Per gli altri Paesi candidati la situazione è di lavoro da fare. Niente è precluso, ma nulla è ancora raggiunto. Per la Bosnia-Erzegovina si chiede di finalizzare e attuare la riforma della giustizia per avviare il negoziato, mentre alla Macedonia del Nord si chiedono altre, nuove, modifiche alla costituzione per considerare le minoranze, in particolare quella bulgara. Mentre per il Kosovo resta la questione della normalizzazione dei rapporti con la Serbia.

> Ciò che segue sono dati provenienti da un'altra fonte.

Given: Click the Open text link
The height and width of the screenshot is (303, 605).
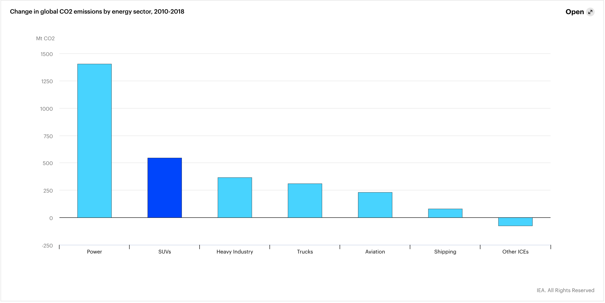Looking at the screenshot, I should (x=575, y=12).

In Parlamento i dubbi non mancano

L’unica cosa che sembra mettere tutti d’accordo, in Parlamento europeo, è che “allo stato attuale gli unici davvero pronti per entrare sono Albania e Montenegro“, sostiene Marjan Sarec (RE), relatore responsabile per il Montenegro. Sul resto posizioni e umori sono diversi. Petras Austrevicius (RE) lamenta come in tema di allargamento “siamo passati da una via stretta a un’autostrada”, richiamando l’attenzione per un’adesione graduale e non forzata e accelerata. Un concetto non diverso da quello espresso da Antonio  Tanger-Correa (PfE), che vede “un doppio standard” tra le concessioni fatte a Ucraina e Moldova e il processo per i Paesi del Balcani occidentali. In tal senso Ondrej Kolar (PPE), responsabile per la Bosnia-Erzegovina, avverte: “Molte persone hanno perso la fiducia nell’Europa per via del continuo rinvio“, e andrebbe dato qualcosa a questi Paesi. Il socialista Tonino Picula (S&D), per ciò che riguarda la Serbia, è poco incline a concessioni: “Le intenzioni non bastano più. Le riforme non devono essere solo promesse, vanno fatte”. Nacho Sanchez Amor (S&D) infine avverte sulla Turchia: “Non chiudiamo il dossier. C’è una parte della società civile desiderosa di Europa, e chiudere il dossier vorrebbe dire uccidere la speranza”.

Allargamento come investimenti geo-strategico

Un’Unione europea con più di 27 Stati membri è la via che si intende seguire. “E’ la priorità politica di questa Commissione e un investimento geopolitico“, scandisce l’Alta rappresentante per la Politica estera e di sicurezza dell’UE, Kaja Kallas. , soddisfatta per i progressi registrati in quei Paesi candidati visti come vicini per una membership a dodici stelle. “E’ probabile che un allargamento si possa avere entro il 2030“, conferma.